▶ WRITTEN EXERCISE:
Return, word for word, the stretch of the material below from the line containing "You are a computer-use" through the line containing "pyautogui.click(x=56, y=43)".

▶ SUPPLIED RECORDS:
# # #

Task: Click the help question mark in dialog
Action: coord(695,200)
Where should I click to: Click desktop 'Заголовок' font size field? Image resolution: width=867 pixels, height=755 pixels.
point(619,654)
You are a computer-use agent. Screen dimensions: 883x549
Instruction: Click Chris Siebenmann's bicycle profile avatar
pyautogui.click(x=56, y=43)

# # #

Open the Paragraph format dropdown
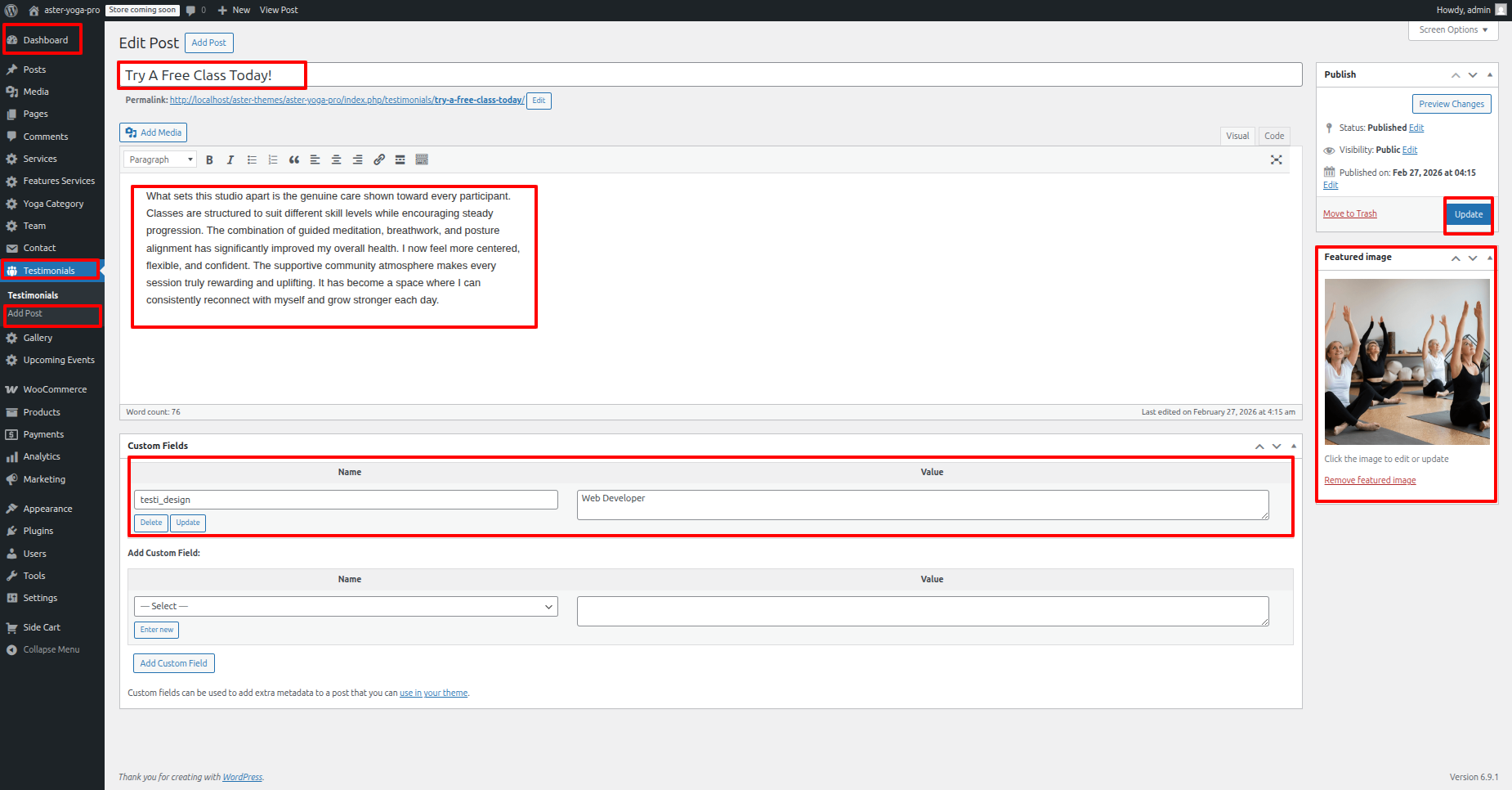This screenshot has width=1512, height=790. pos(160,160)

# # #

▶ FULL SOLUTION:
You are a computer-use agent. Screen dimensions: 883x549
Instruction: Click Chris Siebenmann's bicycle profile avatar
pyautogui.click(x=56, y=43)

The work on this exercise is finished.